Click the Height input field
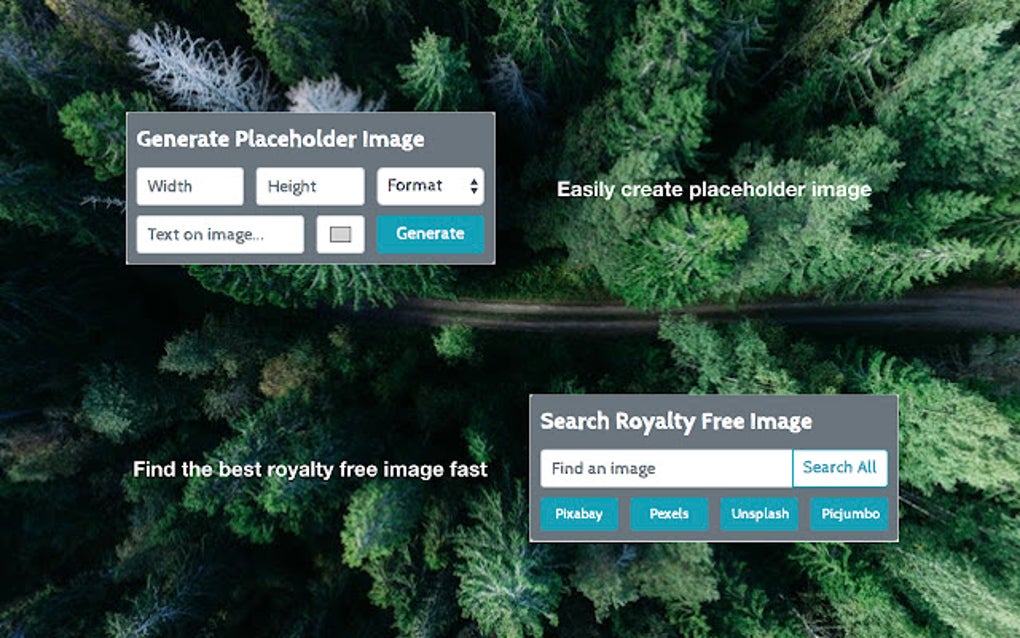The image size is (1020, 638). coord(309,186)
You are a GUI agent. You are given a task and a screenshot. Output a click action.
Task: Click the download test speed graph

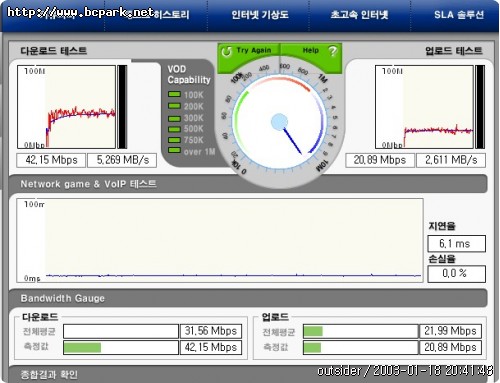[x=66, y=107]
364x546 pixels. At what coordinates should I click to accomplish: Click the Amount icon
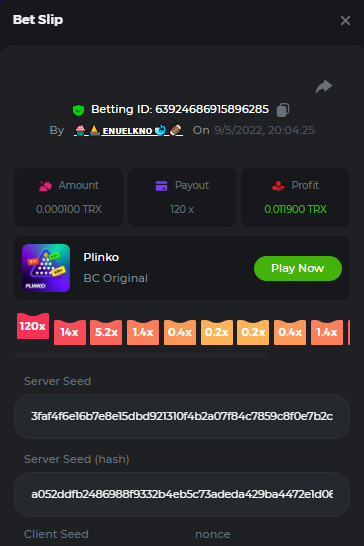pyautogui.click(x=45, y=186)

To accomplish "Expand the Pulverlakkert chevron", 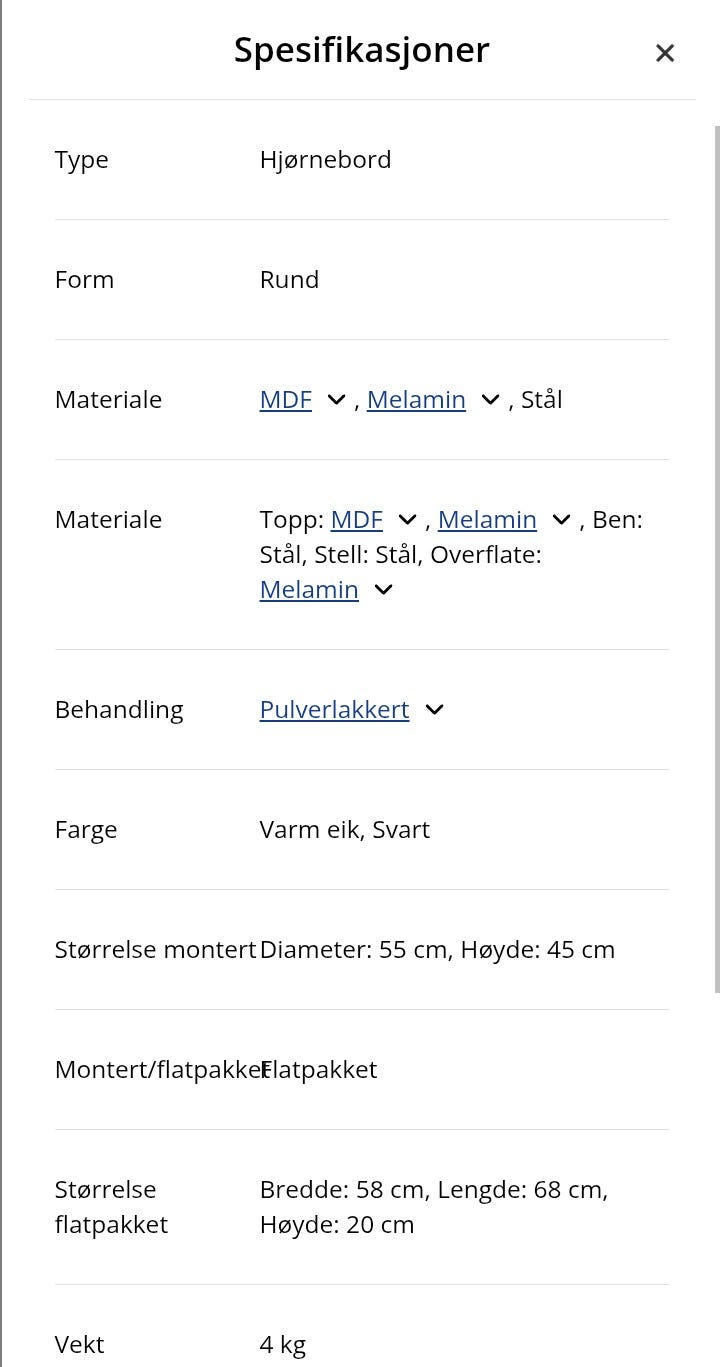I will (433, 709).
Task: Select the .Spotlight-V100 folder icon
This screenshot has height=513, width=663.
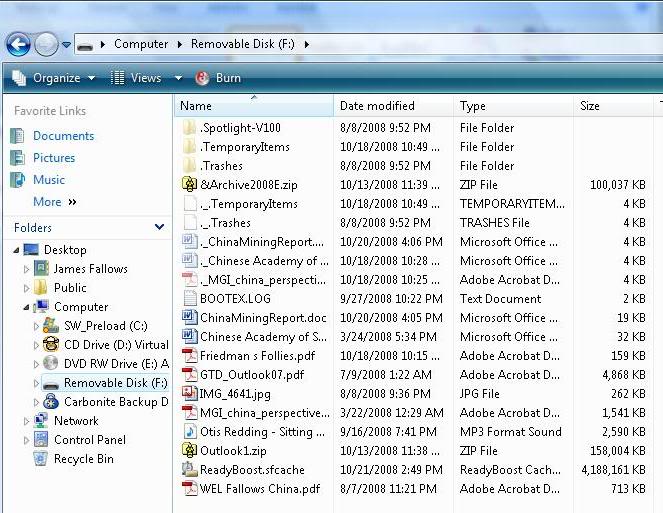Action: (x=190, y=128)
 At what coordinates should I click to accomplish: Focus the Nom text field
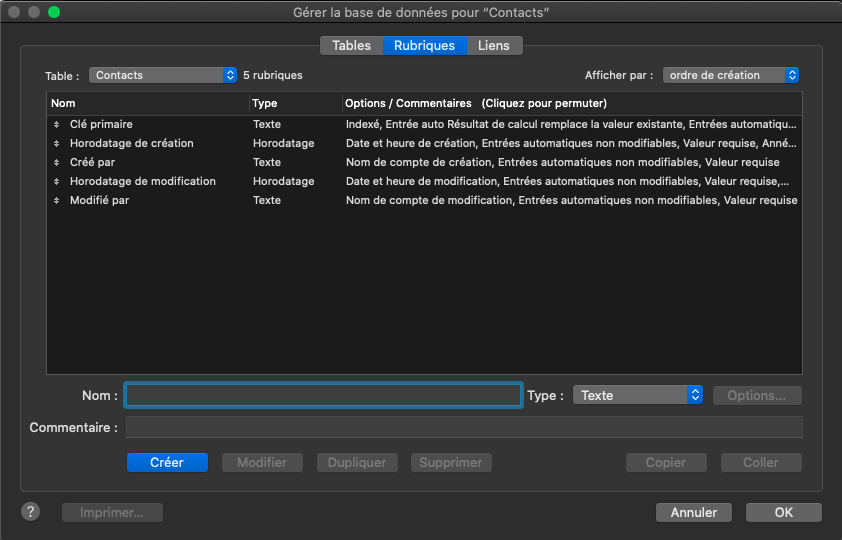(323, 395)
#####
| What the exercise asks |
Reproduce the rows word for word, starting with the line that contains "At what coordinates should I click to accomplish: Focus" and going on through the last of the rows, both included. Leave the pictures out of your answer.

| Task result |
 At what coordinates should I click to accomplish: Focus the Nom text field
(323, 395)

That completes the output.